That's the perspective of those who want to reuse waste heat generated from the combustion of fossil fuels. Consider that for every BTU of coal or natural gas burned in a combustion turbine only 35 percent is converted into useful power. The other 65 percent is lost forever in the form of waste heat that is discharged into the environment. Interestingly, the technology exists to convert that waste heat into power or other useful forms such as steam -- a tool that could gain ever-increasing credence with volatile natural gas and coal prices.

At $2 per million BTUs of natural gas and $1 per million BTUs for coal, the wasted energy may go unnoticed. But, at $8 per million BTUs for natural gas and correspondingly higher coal rates, wasted heat is a valuable resource.

"We can recycle energy in two ways: either from the industry to make more power or from power generation to make heat for the industry," says Thomas Casten, CEO of Primary Energy, an Oak Brook, Illinois firm specializing in recycled energy, at a conference in Charleston, West Virginia sponsored by Industries of the Future. "You have purchased less electricity. You've purchased less process fuel. You're still making the same amount of finished goods, but you emit less waste energy."

To recycle waste heat, on-site generation is necessary. Industrial heat cannot be moved through the pipes and into a power plant while the heat from generators cannot be transported to an industrial facility. The ultimate result: Instead of a 35 percent efficiency rate, it could be anywhere from 66 percent to 96 percent efficient -- the amount of input that is actually converted into heat or power.

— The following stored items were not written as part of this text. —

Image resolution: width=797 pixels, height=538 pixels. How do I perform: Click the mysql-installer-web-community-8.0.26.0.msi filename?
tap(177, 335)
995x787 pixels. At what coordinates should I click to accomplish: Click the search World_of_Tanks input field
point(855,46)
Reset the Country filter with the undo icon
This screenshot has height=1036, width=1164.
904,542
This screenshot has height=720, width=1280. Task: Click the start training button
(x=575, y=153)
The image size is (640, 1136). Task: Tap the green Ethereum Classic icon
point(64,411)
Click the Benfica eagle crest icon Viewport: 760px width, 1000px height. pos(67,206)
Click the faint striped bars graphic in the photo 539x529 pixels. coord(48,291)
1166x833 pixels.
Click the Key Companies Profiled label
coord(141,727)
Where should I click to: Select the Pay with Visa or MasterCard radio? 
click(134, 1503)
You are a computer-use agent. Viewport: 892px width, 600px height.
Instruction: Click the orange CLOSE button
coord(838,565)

Casten says that his firm has a plant in Kentucky that is at the top end of that scale.

With the U.S. Energy Information Administration saying that the expected demand for power will rise by 50 percent over the next two decades, the country will need every resource possible. Along those lines, the U.S. Environmental Protection Agency issued a report that shows a potential 95,000 megawatts for converting waste energy from industry into heat and power. Of that, the United States' share would be about 10,000 megawatts total recycled energy generation.

"We use trillions of BTUs every hour of every day," says Daniel Stinger, CEO of WOW Energies. "That's a lot of energy that could be recaptured and reused but instead it is going up smoke stacks and into the atmosphere."

The Costs

That air is going out the stack at between 300 degrees Fahrenheit and 800 degrees Fahrenheit. It's all available to reuse and convert to mechanical power, says Stinger. Combined cycle and co-generation power plants do just that but they perform best when the steam coming out the other end is 800 degrees Fahrenheit or more. So, there's a huge window of opportunity to capture energy in those refineries and industries where the wasted heat is released at 300-700 degrees Fahrenheit.

Put simply, it is like boiling water and then using the steam to power other things in the house. But for all practical purposes, the steam is just released and lost forever. Moreover, it takes a lot of energy to create that steam. So, the idea is to not just recapture and reuse the steam but to use less energy to produce it.

Reusing energy in the form of waste heat recovery has been popular in Europe for years. Much of it comes in the form of combined heat and power systems. Many industries there produce about 20 percent of their power this way while those in this country generate 7.5 percent by recycling energy, says Primary Energy's Casten.

The major thrust for waste heat recovery in the United States began in the early 1980s when Congress forced utilities to purchase excess power generated by such companies as Dow and DuPont. These companies wanted to reuse the steam in their plants but, at the time, most were not allowed to sell the excess power produced by their facilities to their utilities or in some cases they wouldn't receive a high enough price for the surplus to make those projects viable. Their ingenuity and the subsequent congressional action taken ultimately spawned the creation of independent power producers that used high efficiency technologies such as combined cycle and co-generation power systems.

"There are only two paths toward achieving big reductions in greenhouse gas emissions," says Paula Dobriansky, U.S. undersecretary of state for global affairs, in an interview with the Financial Times. "One is to use existing technologies at the expense of economic growth. The other is to use breakthrough technologies that transform how we produce and consume energy and allow us to reduce emissions, while continuing to grow and to improve the world's living standards. The second course is the only acceptable, cost-effective option."

But, cost is a deterrent. Central generation last year was reported to run $890 per kilowatt of new capacity. Local generation, meantime, costs $1,200 per kilowatt. However, with a big plant, there's a need for transmission and distribution -- all of which adds to the expense of building a central power plant and which makes on-site power more attractive.

The key question confronting policymakers and consumers alike is just what resources will be needed to meet power demand in the future. Energy is wasted daily. And a marketplace void now exists to recapture waste heat and apply it to create electricity.